VERS UN CONTRÔLE STRICT
DES COMPAGNIES D’ASSURANCES
Ne serait-il pas préférable de restreindre l’assurance médicale à une institution unique, au lieu de la répartir entre les compagnies d’assurances, la CNSS, les dispensaires et la Mutuelle des fonctionnaires?
C’est juste, mais nous ne pouvons pas prendre des mesures arbitraires qui donneraient des résultats différents de ceux qu’on veut obtenir.
Justement, la réforme sanitaire en cours d’élaboration, vise à atteindre cet objectif d’une manière progressive. Pour cela, nous veillerons à uniformiser la terminologie des institutions opérant dans le domaine de l’assurance médicale, aux plans du contrôle de la facture d’hospitalisation, de l’action médicale proprement dite, de la fixation des honoraires des médecins, etc...

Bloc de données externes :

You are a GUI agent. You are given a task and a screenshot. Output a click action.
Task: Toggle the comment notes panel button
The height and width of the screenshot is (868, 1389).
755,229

Pourquoi le gouvernement n’instituerait-il pas un contrôle strict sur les compagnies d’assurances, comme c’est le cas par rapport aux banques, pour éviter les faillites?
Nous avons conscience de la gravité de cet état de choses dont les citoyens payent les pots cassés. Je tiens, toutefois à préciser, que les compagnies d’assurances relèvent du ministère de l’Economie et non de la Santé.
Quoi qu’il en soit, la réforme sanitaire imposera un contrôle sur ces compagnies au double plan de leur capital et des services qu’ils rendent aux assurés.
Les prévisions budgétaires du ministère de la Santé satisfont-elles votre ambition?
J’aurais souhaité que ces prévisions fussent plus élevées, pour pouvoir répondre aux besoins du pays dans le domaine sanitaire. Pour le moment, le ministère s’acquitte des tâches qui lui incombent et relèvent de ses attributions dans la mesure de ses possibilités.
Vous avez accédé à la politique par la grande porte ministérielle. Envisagez-vous de briguer un siège parlementaire, d’autant que les législatives approchent?
Chacun sert son pays de la position où il se trouve et selon sa spécialisation. Si la politique doit se traduire par l’engagement dans le service public, je rappelle qu’en tant que médecin, je me suis toujours acquitté d’une telle mission. Cependant, je n’apprécie pas l’action politique, si elle doit s’exercer dans un horizon limité à un champ et un cadre déterminés.